Everyone leaves a legacy. This could be in your past role as a team member, as a parent, past job, leadership role — political or business and many other roles. It is all about what you leave behind.
A few days ago, it was the third anniversary of the demise of our late fifth chief minister Adenan Satem fondly known as Tok Nan. Leaving behind a legacy is exactly what he did.
During his short term in office from 2014 to 2017, he made a major impact in the direction of the development in Sarawak. He also established strategies that were essential to Sarawak’s progress. He made many hard decisions but they were the right ones.

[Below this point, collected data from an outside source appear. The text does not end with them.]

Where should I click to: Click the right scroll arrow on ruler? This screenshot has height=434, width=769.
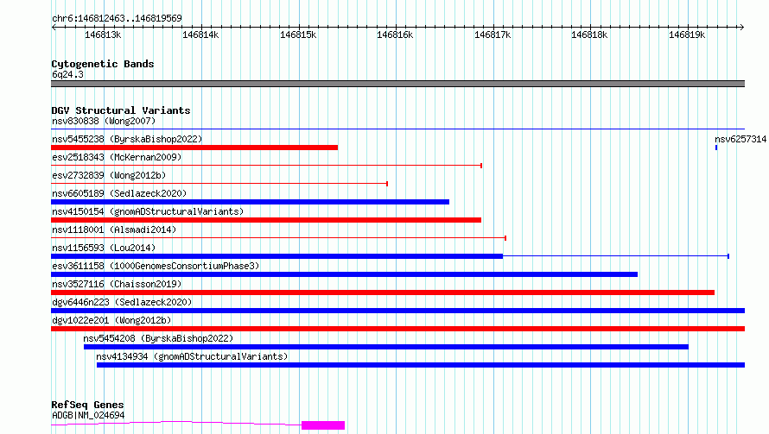point(741,28)
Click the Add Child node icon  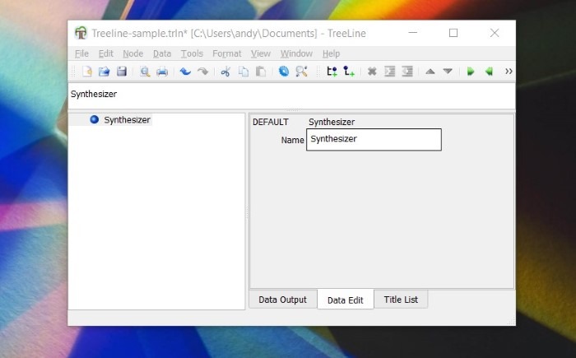pyautogui.click(x=349, y=72)
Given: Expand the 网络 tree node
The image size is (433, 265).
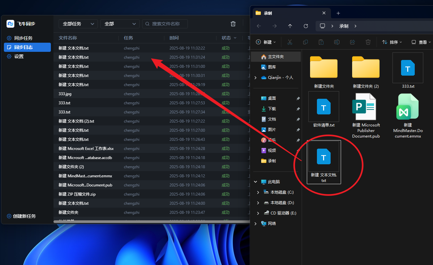Looking at the screenshot, I should tap(255, 224).
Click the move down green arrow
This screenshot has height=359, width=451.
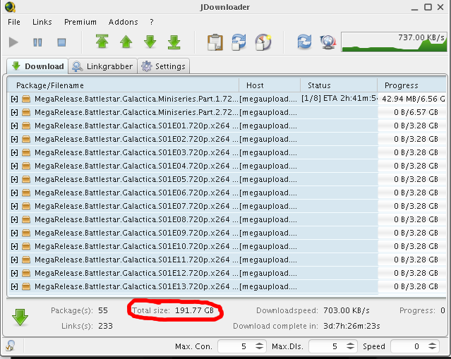click(x=150, y=42)
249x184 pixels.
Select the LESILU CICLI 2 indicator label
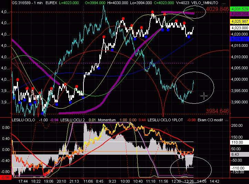point(73,120)
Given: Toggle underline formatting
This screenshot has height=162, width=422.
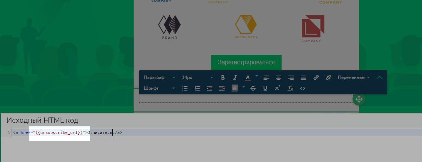Looking at the screenshot, I should click(265, 88).
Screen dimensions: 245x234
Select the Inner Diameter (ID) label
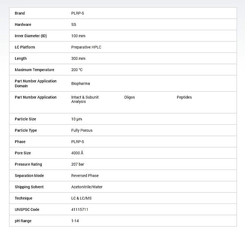[31, 36]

Central to his legacy was the fight he initiated for Sarawak’s autonomy, leading the journey to take back the rights as agreed upon in the Malaysia Agreement 1963 from the Malayan-dominated federal government. He also lobbied hard to restore Sarawak’s position as a founding member of the Federation of Malaysia.
In addition to fighting for Sarawak’s autonomy, he also came across as stalwartly safeguarding the rights of all the people in Sarawak, irrespective of race and religion. He often stated that there were no ‘pendatang’ in Sarawak, signalling that all had a right to call Sarawak their home.

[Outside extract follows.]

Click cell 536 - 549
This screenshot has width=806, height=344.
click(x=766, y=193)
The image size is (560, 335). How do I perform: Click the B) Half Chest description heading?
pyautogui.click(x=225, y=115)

There are many more instances of his decisiveness, such as English as an official language for our administration, recognition of UEC certificates from Chinese independent schools, the right to use the word “Allah” by non-Muslims, priority for Sarawakians to fill up positions in Petronas in Sarawak, strong support for mission schools and setting his administration apart from that of his predecessor.
The above is Tok Nan’s strong, good and lasting legacy, a committed and fearless Sarawakian to the end.

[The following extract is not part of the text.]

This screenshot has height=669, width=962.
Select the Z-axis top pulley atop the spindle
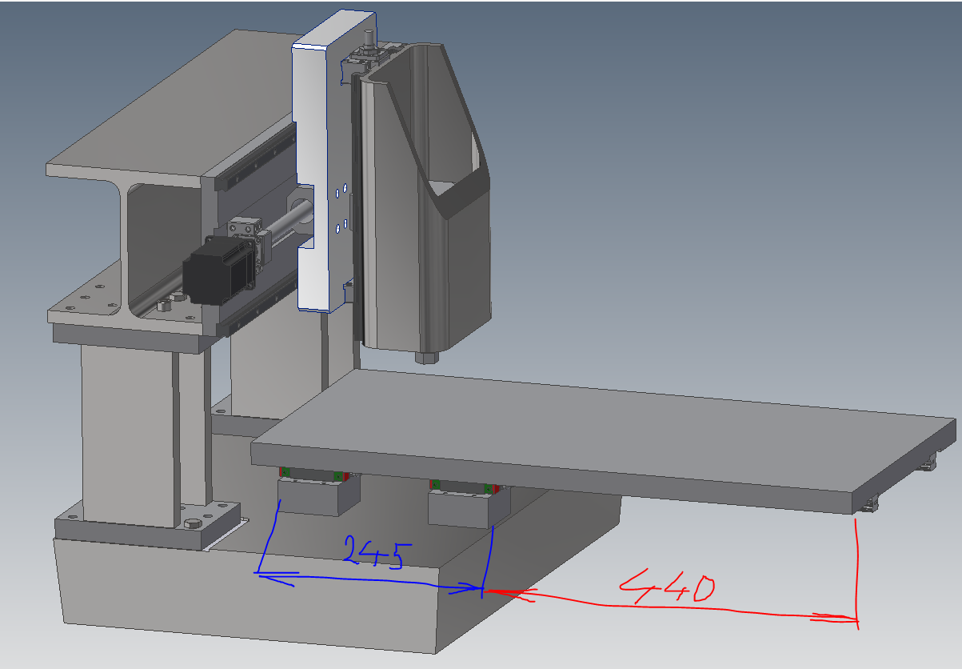click(369, 40)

However, while some people leave behind good legacies, some leave bad ones. An example of a bad legacy would be the promotion of racism, discrimination or any form of policy measures that places particular or certain segments of society at a disadvantage. This will leave behind a legacy of inequality and injustice remembered by people for time immemorial.
Another person we have on the scene is the much talked about seventh Prime Minister Tun Dr Mahathir Mohamad. When he was the fourth prime minister, he oversaw a period of rapid transformation and overall fast economic growth. In this context he left behind a good legacy where Malaysia was classified as one of the Asian economic “tigers”.
His political track record was however littered by intolerance towards anyone he saw as a threat to him, both within Umno and the opposition. This saw several persons jailed for one reason or another. The ‘Rule of Law’ was not exactly his strong point. It could be said he left his fourth prime ministership with a mixed legacy.
Since his return to office as the seventh prime minister, he has not been doing too well. If he carries on performing the way he is, he risks poisoning his legacy with deeds unworthy of an elder statesman. Let’s just hope he makes a smooth departure to at least maintain a semblance of good legacy.
While in Sarawak, we have Chief Minister Datuk Patinggi Abang Johari Tun Openg, who is taking bold steps to launch Sarawak into an era of IR4.0 with many worthy initiatives to transform the rural areas and enhance the towns and cities.
He has charted a course for Sarawak that will not only uplift many Sarawakians but also ensure its long-term economic growth and stability. This gives hope to people.
On a personal basis, we can build our legacy by taking small steps that will add positive behaviours and attitudes in our lives. However, we also need to eliminate bad behaviours.
The only time to build legacy is now. I am not advocating that you drop everything, go out there and do what might be thought of as ‘big things’. Perhaps, start with those close to you and people you spend time with.
Do your best at work. Think of service and making a difference. Do what you are comfortable with.
Your footprints and actions in the history of time count. Make sure they are good ones and in the minds of your family, friends and the people of Sarawak. Your footprints today are your legacy tomorrow.
The views expressed are those of the author and do not necessarily reflect the official policy or position of the New Sarawak Tribune.